The Milwaukee Bucks made NBA history on Monday night. With their blowout 132-88 victory over the New York Knicks in conjunction with their 137-96 shellacking of the Charlotte Hornets Saturday, they became only the fifth team in NBA history to win consecutive games by at least 40 points each. 

The catch? They are the second team to do so within the past two weeks. The Dallas Mavericks accomplished the feat in November by beating the Golden State Warriors 142-94 and the Cleveland Cavaliers 143-101. Prior to these two instances, the last team to accomplish the feat was the 1993-94 New York Knicks. The 1992-93 Sacramento Kings (who won only 25 games during the entire season) and the 1988-89 Phoenix Suns are the other two teams to have matched those stretches. 

So, how did the Bucks and Mavericks manage to join such a historic list so early in their careers? It doesn’t hurt to have arguably the two MVP favorites leading the way. Giannis Antetokounmpo won the award last season for the Bucks. If Luka Doncic doesn’t win it for the Mavericks this year, he will in the not-too-distant future. But having great players isn’t enough. The style of today’s game means a great deal as well. 

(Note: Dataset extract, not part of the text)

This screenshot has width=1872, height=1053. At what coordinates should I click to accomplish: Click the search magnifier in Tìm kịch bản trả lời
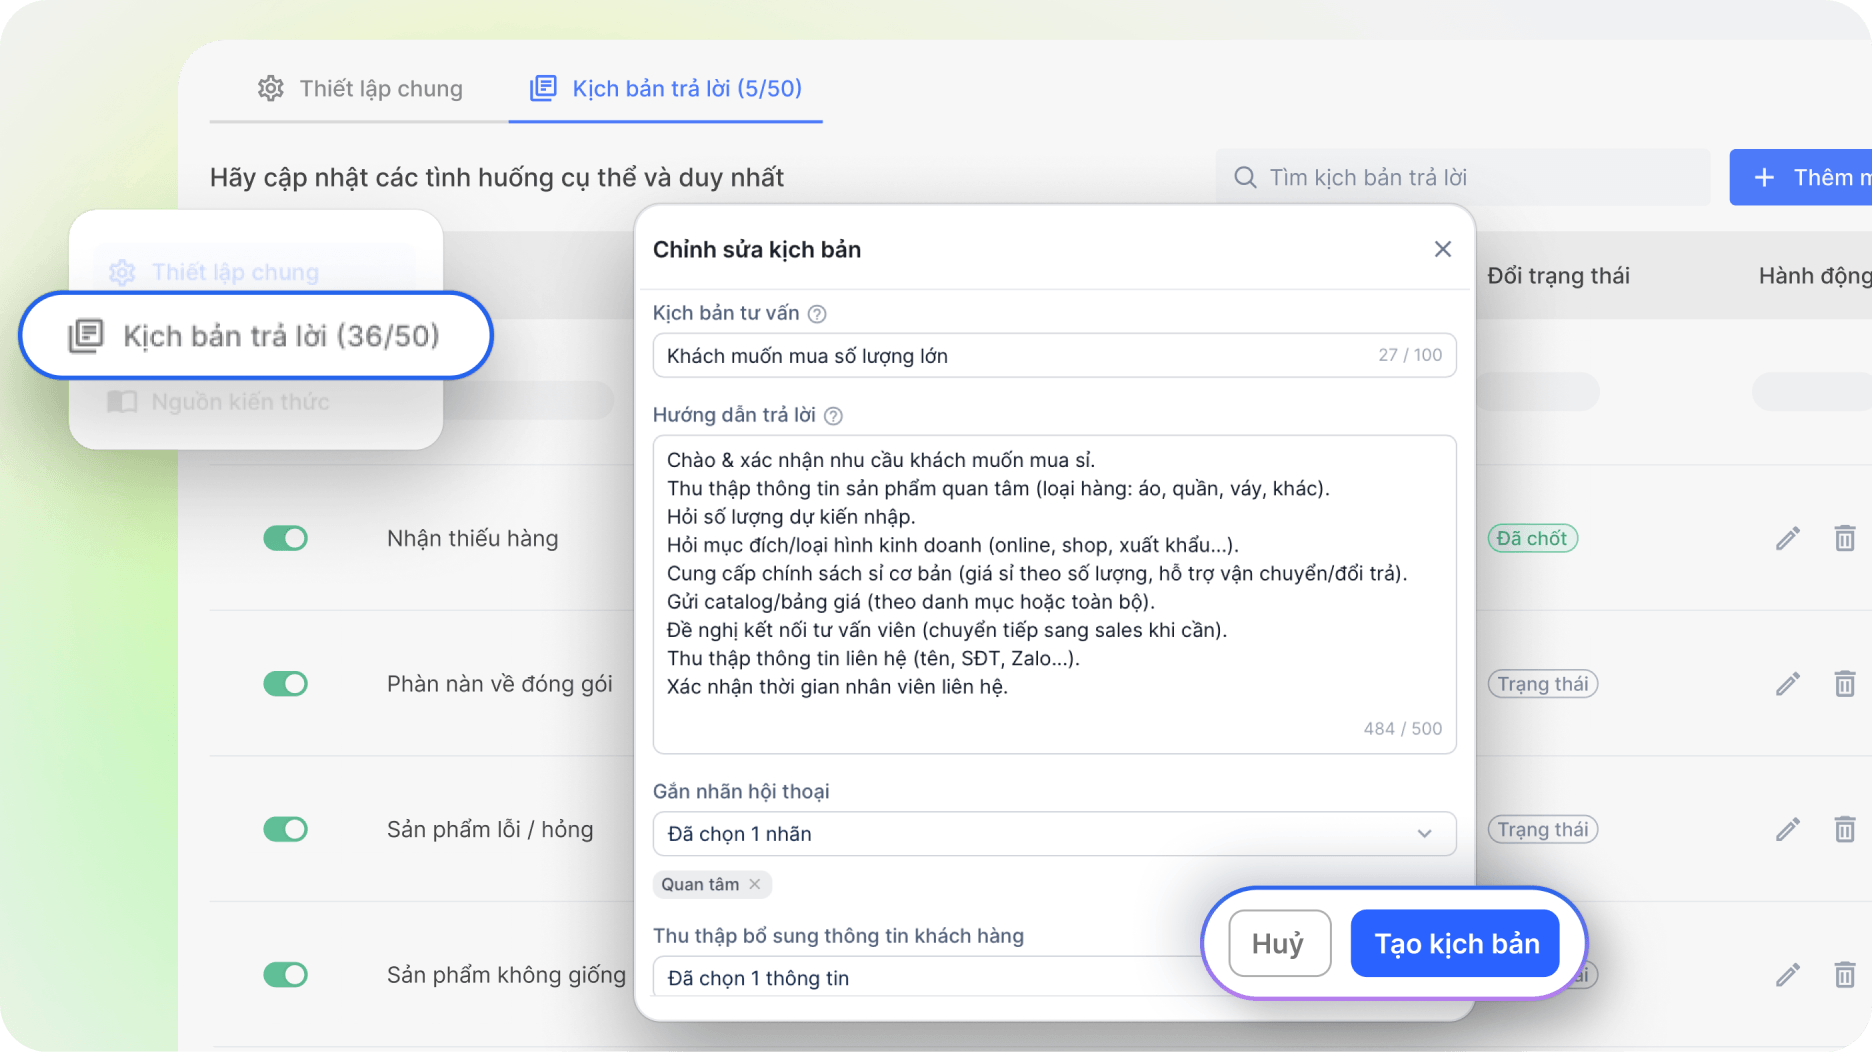(x=1244, y=176)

The Mavericks made a staggering 42 3-pointers during their dominant two-game stretch. Those 1992-93 Kings, by contrast, averaged only 3.2 per game. The Bucks made 36, but those attempts, as most of Milwaukee’s have been in recent years, were facilitated by Antetokounmpo’s dominance at the rim. The Bucks 64.1 percent on 2-point attempts during this streak. The modern game’s reliance on 3-pointers allows teams to build bigger leads. If the opposing team isn’t hitting its own shots, blowouts like this become possible. The proliferation of those 3-pointers also opens up the floor for players like Antetokounmpo to attack the rim. 

That won’t make streaks like this common any time soon, but it does make them likelier. All it takes to win two games by this many points is two extremely hot shooting nights and two very cold ones from an opponent. As the league drifts more and more heavily towards long-range shooting as its primary mode of offense, such occurrences will become more frequent.